_Trecho para leitura_:
┌────────

O grupo etário mais prevalente foi o maior de 60 anos, resultado esperado em função do efeito deletério da HAS no organismo, decorrente do processo de envelhecimento. Padrão semelhante foi diagnosticado por meio do VIGITEL(15) e observado nos Estados Unidos.(24) Os idosos, em função da maior carga de doenças e incapacidades, utilizam grande parcela dos serviços de saúde, refletindo a ineficiência dos modelos de atenção vigentes para eles.(26)
A raça não branca foi mais prevalente nas internações. Will et al.,(24) que destacaram maior prevalência na cor negra, na razão mínima de 3:1, decorrente das barreiras socioeconômicas e geográficas, de cuidado inadequado, da presença de comorbidades. Destaca-se a ausência da informação raça/cor em 33% das internações, o que compromete o planejamento e a alocação de recursos para ações voltadas para a real necessidade. Will et al.,(24) depararam-se com até 22% de dados ausentes.

└────────

_Material fornecido_:

┌────────

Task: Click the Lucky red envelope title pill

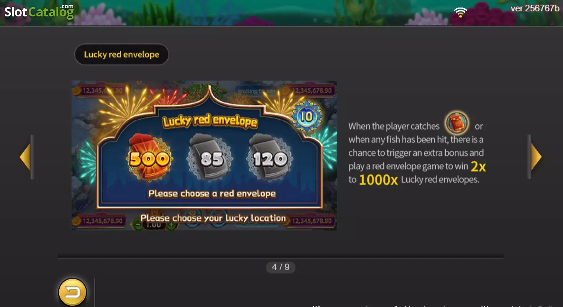Action: 122,54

└────────

_Enunciado 1_: Em que porcentagem das internações faltava a informação de raça/cor, segundo o trecho sobre hipertensão?
_Enunciado 2_: Transcreva do trecho sobre hipertensão a parte que começa em "O grupo etário" e segue até "vigentes para eles.(26)".
_Enunciado 3_: Por favor, retome o trecho sobre hipertensão a partir do ponto em que ele termina.
A listagem não tem relação com o trecho sobre hipertensão.

_Resultado 1_: Em 33% das internações.

_Resultado 2_:
O grupo etário mais prevalente foi o maior de 60 anos, resultado esperado em função do efeito deletério da HAS no organismo, decorrente do processo de envelhecimento. Padrão semelhante foi diagnosticado por meio do VIGITEL(15) e observado nos Estados Unidos.(24) Os idosos, em função da maior carga de doenças e incapacidades, utilizam grande parcela dos serviços de saúde, refletindo a ineficiência dos modelos de atenção vigentes para eles.(26)

_Resultado 3_:
A regressão linear destacou como fatores relacionados à manutenção do quadro de internações por HAS o percentual de ICSAP, a renda per capita e o IDHM.
O coeficiente padronizado destaca o percentual de ICSAP como a variável que mais impacta na redução das internações por HAS, já que ações efetivas da equipe da Estratégia Saúde da Família influenciam no controle da pressão arterial e na diminuição da ocorrência de complicações. A ocorrência de ICSAP aponta para uma desorganização da oferta, da resolubilidade e do acesso na APS.(27) As ações desenvolvidas na Estratégia Saúde da Família têm provocado uma diminuição em sua ocorrência.
A renda é fator influente na saúde do indivíduo. Sua distribuição impacta diretamente nos recursos disponíveis, e nos investimentos em infraestrutura individual e comunitária. A baixa renda favorece um baixo nível de escolaridade, que influencia na qualidade do autocuidado e na identificação dos fatores de risco, interferindo negativamente nos comportamentos de proteção para a saúde.(28) Por isso, é importante investir em educação, que, além de seus inúmeros benefícios, tem a potencialidade de reduzir a mortalidade cardiovascular, aumentar a expectativa de vida e diminuir os gastos no atendimento à saúde.(29)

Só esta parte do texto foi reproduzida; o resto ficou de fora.